Like everything at the farm, we’ve strategically incorporated diversity into our cover crop mix. Commercial cover crop mixes include a blend of seeds, and we mix a few more things into it. Each type of seed is chosen with a specific goal: we include legumes (vetch, peas, and fava beans, also called bell beans) that will fix nitrogen, tillage radish to help break up the soil, clover (another nitrogen fixer), mustards (which can act as a biofumigant and reduce soil borne pathogens), and oats (cereals/grasses add carbon). We also sprinkle some inoculant on the final blend before loading up the grain drill to help the legumes germinate and fix nitrogen. So in a way, it is a bit like trail mix, or granola, both in how we mix it and the purpose that it serves – it provides a tasty mix to the soil microorganisms to keep them going strong.

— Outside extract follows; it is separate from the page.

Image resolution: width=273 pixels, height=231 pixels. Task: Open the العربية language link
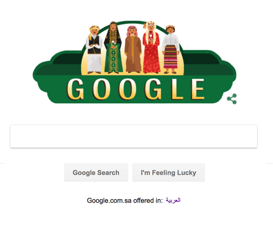pyautogui.click(x=173, y=200)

Cover crops aren’t something we can sell and share with our community directly, but growing them is very important to us and about half of our acreage of row crop fields will be in cover crop during the winter. You’ll never see the cover crops in a CSA box or on farmers market table, but every bite of produce that you do enjoy is due in part to the cover crop that preceded it in the field. So hopefully it’s a good cover crop year and we get enough rain to have lush, green fields very soon.